The expected copy holds every entry exactly and none of the pictures.

Segment Start: GIVEN DATA

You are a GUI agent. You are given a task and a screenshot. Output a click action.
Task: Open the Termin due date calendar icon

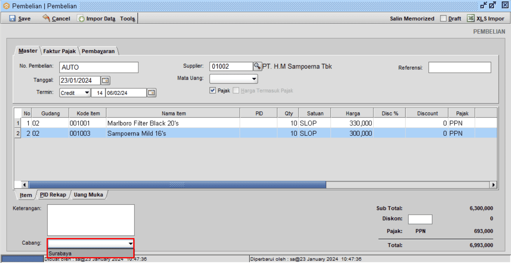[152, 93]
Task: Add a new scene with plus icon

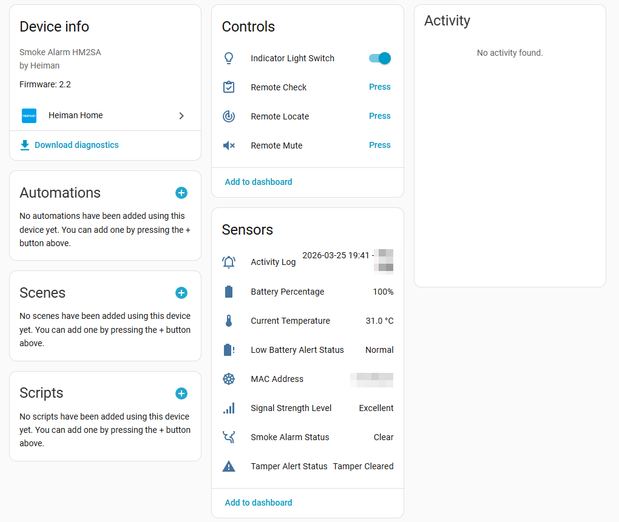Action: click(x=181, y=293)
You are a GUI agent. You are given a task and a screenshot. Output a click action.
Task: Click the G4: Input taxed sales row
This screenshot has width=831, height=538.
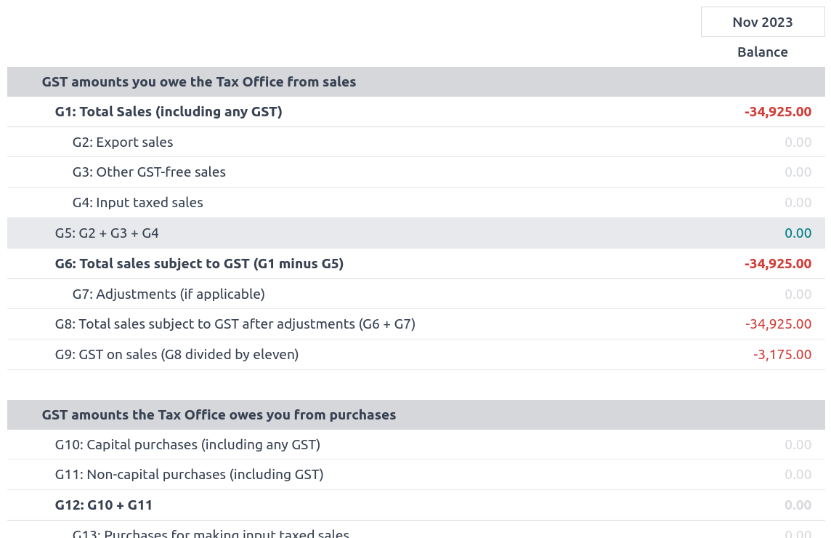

Segment End: GIVEN DATA

# [RESPONSE FOR THIS EXERCISE]
You are a GUI agent. You are given a task and a screenshot. Output a click action.
Task: Open the Termin due date calendar icon

[152, 93]
Task: Add a new scene with plus icon

Action: click(x=181, y=293)
You are a GUI agent. You are given a task and a screenshot. Output a click action.
Task: Click the G4: Input taxed sales row
This screenshot has width=831, height=538.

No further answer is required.